Обсуждение: COPY in Java?

Поиск
Список
Период
Сортировка

COPY in Java?

От
John R Pierce
Дата:
I'm looking at the JDBC documentation at
https://jdbc.postgresql.org/documentation/head/index.html  and not
seeing any mention of COPY and any semantics for using COPY FROM STDIN
or COPY TO STDOUT...  google has a link to a 404 page with some sort of
CopyManager

we may need to develop a specialized sort of sql loader to replace an
existing Oracle tool, we need to intercept bad rows and put them in an
exceptions file, while bulk loading the good data.   I'm thinking we
batch N rows into COPY, and if a row faults, put it in the exception
pool then retry the batch without it.   the source data needs to be
massaged before it can be fed to copy, so we can't use COPY FROM
filename ...



--
john r pierce, recycling bits in santa cruz



Re: COPY in Java?

От
Thomas Kellerer
Дата:
John R Pierce schrieb am 18.07.2016 um 22:34:
> I'm looking at the JDBC documentation at
> https://jdbc.postgresql.org/documentation/head/index.html  and not
> seeing any mention of COPY and any semantics for using COPY FROM
> STDIN or COPY TO STDOUT...  google has a link to a 404 page with some
> sort of CopyManager

https://jdbc.postgresql.org/documentation/publicapi/index.html

indeed returns a 404

> we may need to develop a specialized sort of sql loader to replace an
> existing Oracle tool, we need to intercept bad rows and put them in
> an exceptions file, while bulk loading the good data.   I'm thinking
> we batch N rows into COPY, and if a row faults, put it in the
> exception pool then retry the batch without it.   the source data
> needs to be massaged before it can be fed to copy, so we can't use
> COPY FROM filename ...

The CopyManager is actually quite easy to use:

   org.postgresql.core.BaseConnection con = (BaseConnection)DriverManager.getConnection(....);
   CopyManager mgr = new CopyManager(con);

   Reader in = new BuffereReader(new FileReader("..."));
   mgr.copyIn("copy target_table from stdin with (...)", in);

But I don't think it's suitable for what you need to do because:

* The input file needs to be formatted so that COPY can handle it.
* there is no way you can catch the bad rows with that.
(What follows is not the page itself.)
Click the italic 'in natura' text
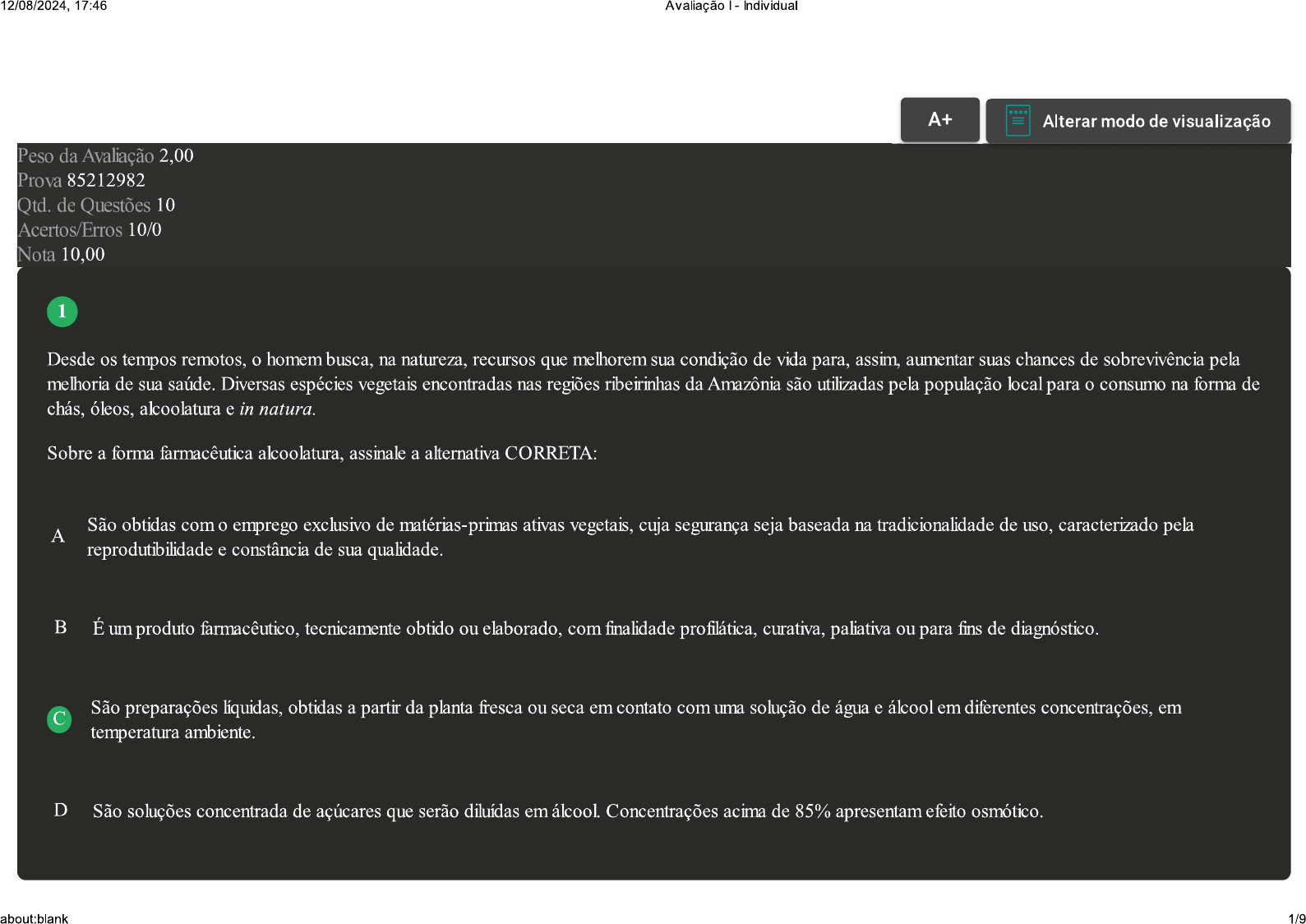1306x924 pixels. coord(277,409)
I assume the first problem could be solved by implementing your own Reader that "massages" each line while it reads the
sourcefile. 

But I don't think there is an efficient way to "catch" the bad rows through the Copy API.


But you might be interested in http://pgloader.io/ which is a tool similar to SQL*Loader it supports more formats then
COPYdoes. 
I have not worked with it however

Thomas



Re: COPY in Java?

От
Sam Gendler
Дата:


On Mon, Jul 18, 2016 at 2:16 PM, Thomas Kellerer <spam_eater@gmx.net> wrote:


I assume the first problem could be solved by implementing your own Reader that "massages" each line while it reads the source file.

But I don't think there is an efficient way to "catch" the bad rows through the Copy API.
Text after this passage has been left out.